Life is more complicated for a lot of us since the pandemic and we’re the lucky ones. There are ways to make the best out of a bad situation and Dennis Cockrell and his family are certainly doing that.
Dennis’ wife, Diana Cockrell, is going through chemotherapy for her breast cancer at Bon Secours St. Francis Cancer Treatment Center in Greenville, South Carolina and Dennis had promised to be with her every step of the way.
Due to the Covid-19 restrictions, however, only patients were allowed in the hospital and Dennis was forced to let his wife go in alone. Yet, that didn’t stop him from being there for his wife.
“Only patients were allowed in which was tough because I didn’t want her to feel alone,” Cockrell said. “But it’s the day we live in and I just tried to make the best of it.”
Dennis and the couple’s kids – Collier, Kate, and Carly – hatched an ingenious plan to still give Diana the moral support she needed.
The four of them made paper signs that spelled out “IM HERE & I [HEART] YOU”, placed them in front of the window of Diana’s room, and Dennis sat in a lawn chair in the middle of the sentence. Once they were done, Dennis texted his wife to look outside and she couldn’t believe her eyes when she did.
“She texted me she was in a windowed room in front of a grassy clearing so I knew she could see outside,” Dennis Cockrell said. “I thought I could sit in a lawn chair out there and we could still see each other.”
Diana was understandably very grateful for her husband’s support.
“All the sudden I didn’t feel so alone in the hospital room by myself,” she said. “It was such a pleasant surprise; he’s been the most wonderful supporter and he’s made it all very bearable.”
To make this story even more heartwarming, it’s sweet to know that the Cockrells have been together for quite some time. 23 years, to be precise. Diana was diagnosed with breast cancer in December 2019 and Dennis has been as supportive from Day 1 during all her trials.
“He’s seen me at my very worst but he’s always shown me invincible love,” Diana said.
She didn’t just text a “thank you” to her husband either – with the help of a few of the nurses in the hospital, Diana wrote her own message back on three sheets of paper and taped it on her window.
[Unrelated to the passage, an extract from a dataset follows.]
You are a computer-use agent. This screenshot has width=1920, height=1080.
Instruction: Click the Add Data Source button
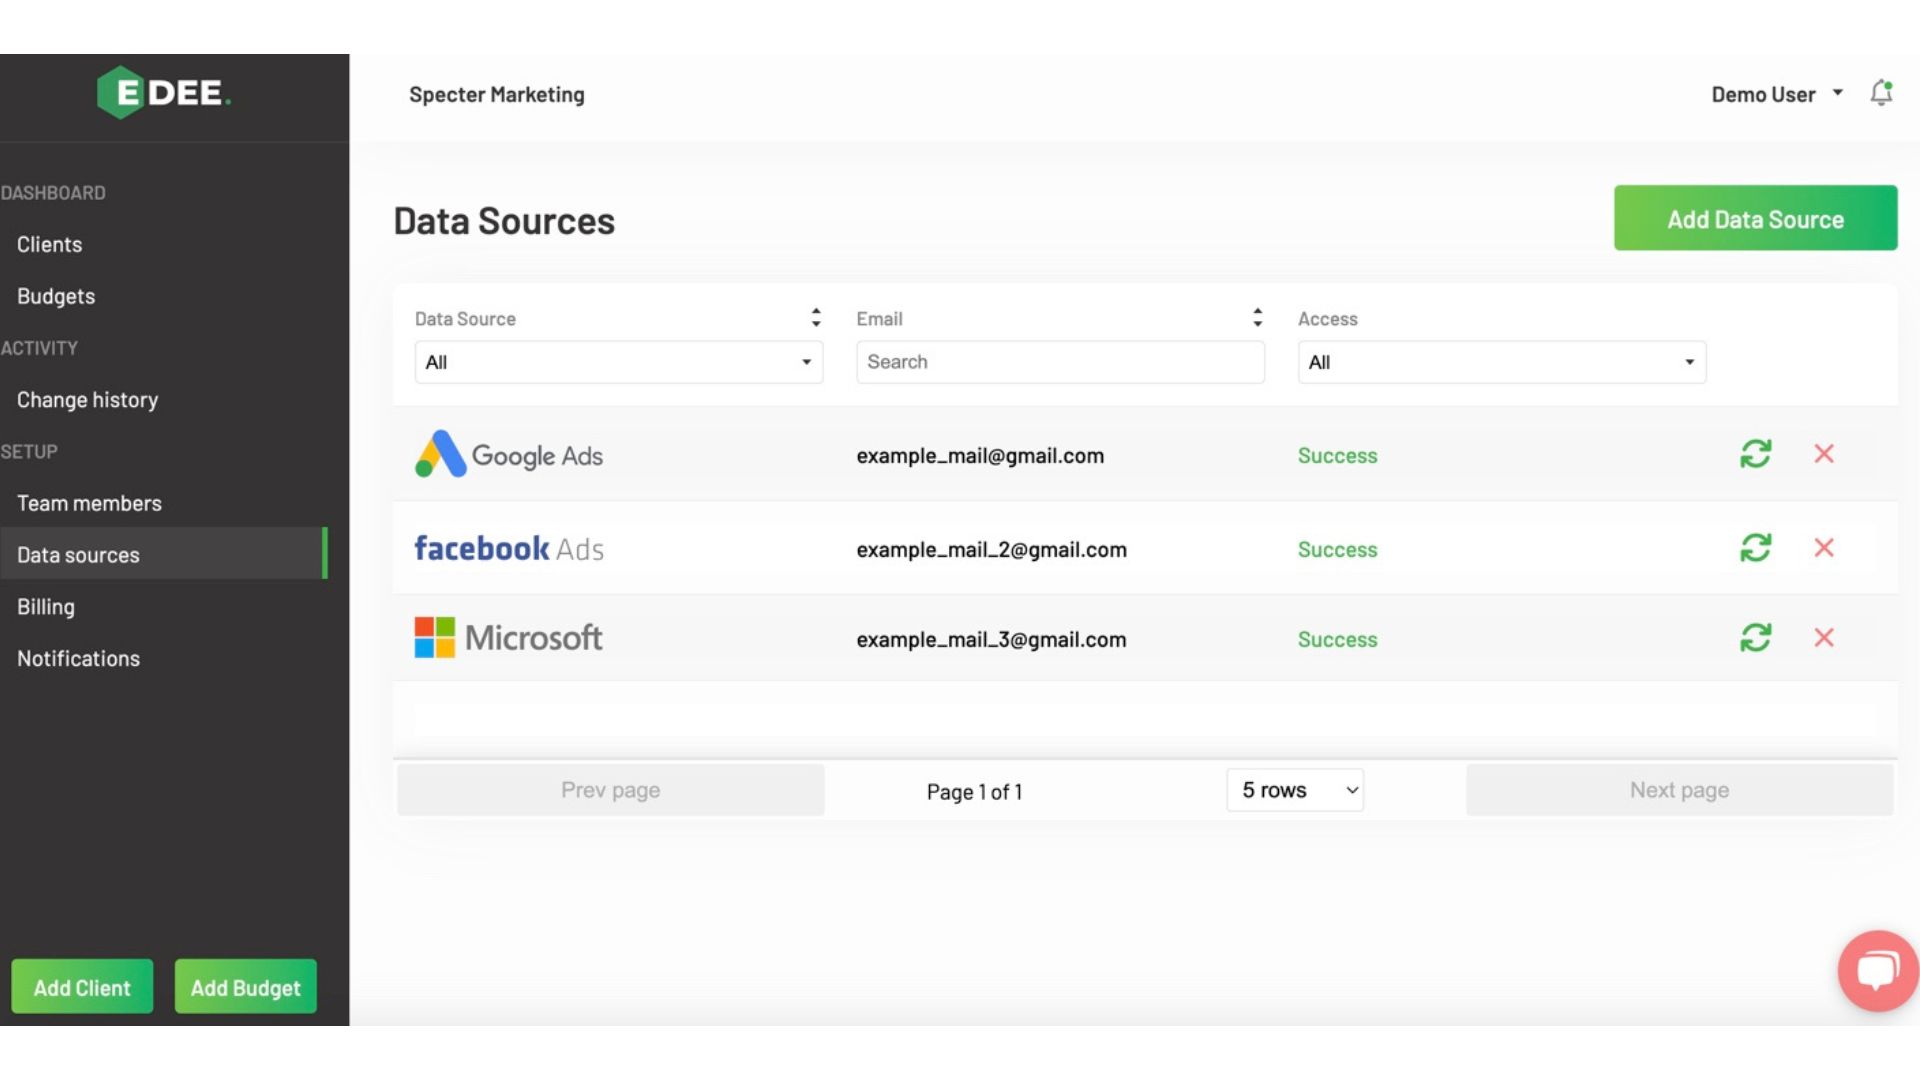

It spelled the short but sweet “I [HEART] U”.
Of course, Dennis could have just stayed with his wife via FaceTime or some other app as most people would have done. For him, besides being with her in person, “this was the next best thing.”
“There is a feeling of being with someone that can’t be replaced,” Dennis said. “This felt more like being in the room with her than a FaceTime somehow so it was something I had to do.”
“It was a good day,” he added.
Dennis and Diana aren’t the only ones forced to look for innovative ways to support each other during the pandemic, of course. Countless people are stuck alone in hospitals, either with the Covid-19 virus itself or with other health problems.
Husband and wife Albert and Kelly Conner have also found themselves in a similar situation to the Cockrell family. Kelly was stuck alone in the hospital while going through her chemotherapy and Albert couldn’t be at her side. Like Dennis, Albert decided to wait outside of his wife’s window, however, and he fashioned his own sign – “I CAN’T BE WITH YOU BUT I’M HERE [HEART] YOU!” with the added “Thank you to all staff!!!”
“I didn’t feel right not being a part of it because I had promised her that I would be there every step of the way and I felt like I would be breaking my word,” Albert said. “I just got a poster board and our kids and I colored it.”
Kelly Conner was lucky to at least have a first-floor room with a window staring at the street so she had a clear and close view to her husband as he waited for her in the rain.
We can all hope to have such loving and supportive partners in our lives. But what’s also important is to make sure that this crisis passes as quickly as possible and never reappears.